Protocol Buffers in Python

Own flexible implementation of Protocol Buffers in pure Python


  • Compatible with Google's one.
  • Supports required, packed and packed repeated fields.
  • Supports embedded messages.
  • Supports streaming of several messages.
  • Provides self-describing messages.
  • Easily extensible.


Hereinafter assume that everything is imported into the global namespace:

from encoding import *

Assume you have the following definition:

message Test2 {
  string b = 2;

First, you should create the message type:

Test2 = MessageType()
Test2.add_field(2, 'b', String)

Then, create a message and fill it with the appropriate data:

msg = Test2()
msg.b = 'Hello, world'

You can serialize it easily:

print msg.dumps()                     # This will dump into a string.
msg.dump(open('/tmp/message', 'wb'))  # Or any write-like object.

You also can deserialize this message with:

msg = Test2.load(open('/tmp/message', 'rb'))

Required field

To add a missing field you should pass an additional flags parameter to add_field.

If you'll not fill in a required field, then ValueError will be raised during serialization.

Test2 = MessageType()
Test2.add_field(2, 'b', String, flags=Flags.REQUIRED)

Repeated field

An input value of repeated field can be any iterable object. The loaded value will always be list.

Test2 = MessageType()
Test2.add_field(1, 'b', UVarint, flags=Flags.REPEATED)
msg = Test2()
msg.b = (1, 2, 3)

Packed repeated field

Test4 = MessageType()
Test4.add_field(4, 'd', UVarint, flags=Flags.PACKED_REPEATED)
msg = Test4()
msg.d = (3, 270, 86942)

Embedded messages

Consider the following definitions:

message Test1 {
  int32 a = 1;

message Test3 {
  required Test1 c = 3;

To create an embedded field, pass EmbeddedMessage as the type of field and fill it like this:

# Create the type.
Test1 = MessageType()
Test1.add_field(1, 'a', UVarint)
Test3 = MessageType()
Test3.add_field(3, 'c', EmbeddedMessage(Test1))

# Fill in the message.
msg = Test3()
msg.c = Test1()
msg.c.a = 150

Supported Data Types

There are the following data types supported for now:

UVarint             # Unsigned integer.
Varint              # Signed integer.
Bool                # Boolean.
Fixed64             # 8-byte string.
UInt64              # C++'s 64-bit `unsigned long long`
Int64               # C++'s 64-bit `long long`
Float64             # C++'s `double`.
Fixed32             # 4-byte string.
UInt32              # C++'s 32-bit `unsigned int`.
Int32               # C++'s 32-bit `int`.
Float32             # C++'s `float`.
Bytes               # Pure bytes string.
Unicode             # Unicode string.
TypeMetadata        # Type that describes another type.

Streaming messages

The Protocol Buffer format is not self delimiting. But you can wrap you message type in EmbeddedMessage class and write/read it sequentially.

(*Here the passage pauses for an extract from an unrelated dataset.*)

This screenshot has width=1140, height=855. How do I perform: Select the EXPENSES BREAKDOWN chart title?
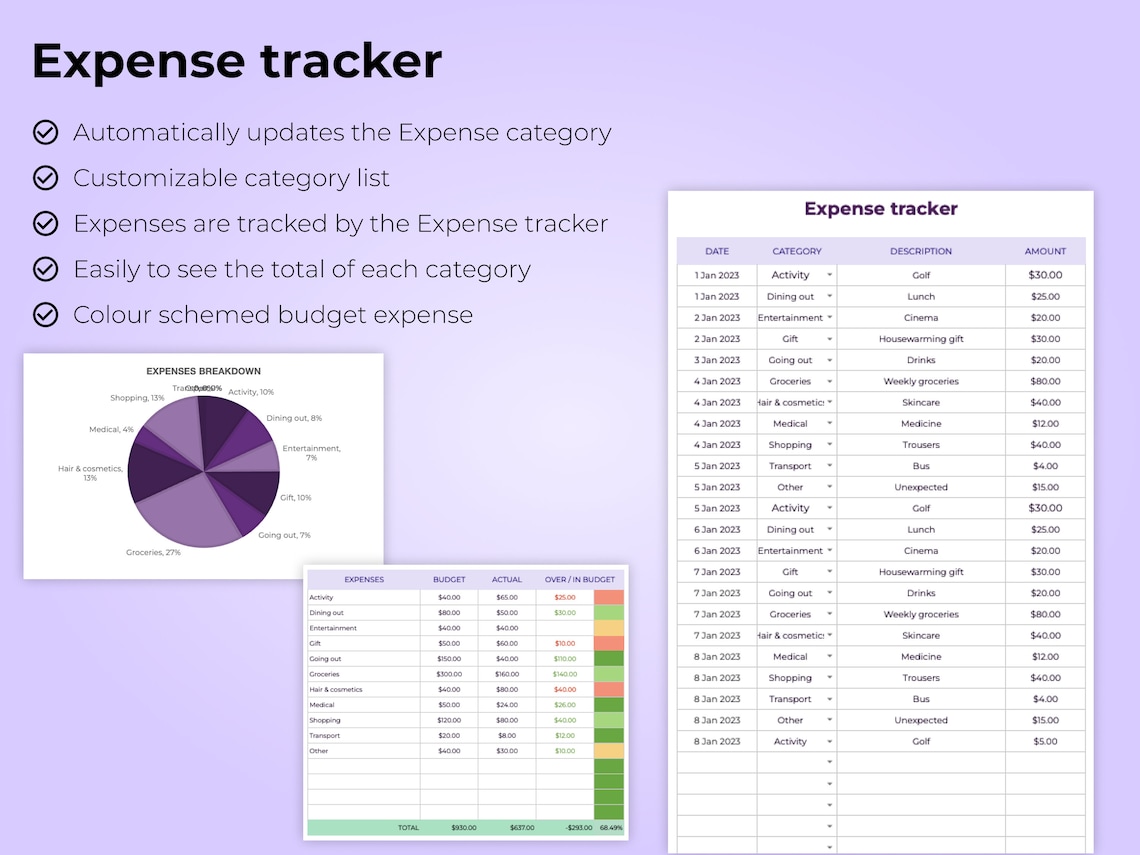point(204,371)
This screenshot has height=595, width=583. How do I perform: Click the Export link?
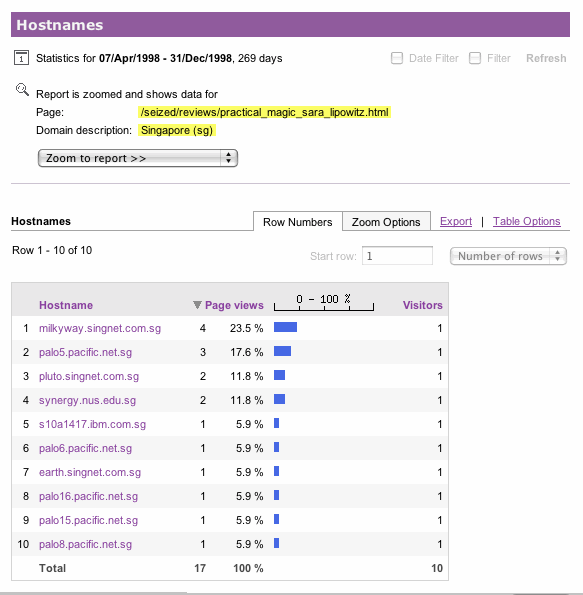[x=456, y=221]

The other option is to use protobuf.EofWrapper that has a limit parameter in its constructor. The EofWrapper raises EOFError when the specified number of bytes is read.

Self-describing messages and TypeMetadata

There is no any description of the message type in a message itself. Therefore, if you want to send a self-described messages, you should send the a description of the message too.

A, B, C = MessageType(), MessageType(), MessageType()
A.add_field(1, 'a', UVarint)
A.add_field(2, 'b', TypeMetadata, flags=Flags.REPEATED)
A.add_field(3, 'c', Bytes)
B.add_field(4, 'ololo', Float32)
B.add_field(5, 'c', TypeMetadata, flags=Flags.REPEATED)
B.add_field(6, 'd', Bool, flags=Flags.PACKED_REPEATED)
C.add_field(7, 'ghjhdf', UVarint)
msg = A()
msg.a = 1
msg.b = [B, C]
msg.c = 'ololo'
bytes = msg.dumps()
msg = A.loads(bytes)
msg2 = msg.b[0]()

add_field chaining

add_field return the message type itself, thus you can do in this way:

    1, 'a', EmbeddedMessage(MessageType().add_field(1, 'a', UVarint)))

More info

See protobuf to see the API and run-tests modules to see more usage examples. The code should be well-documented.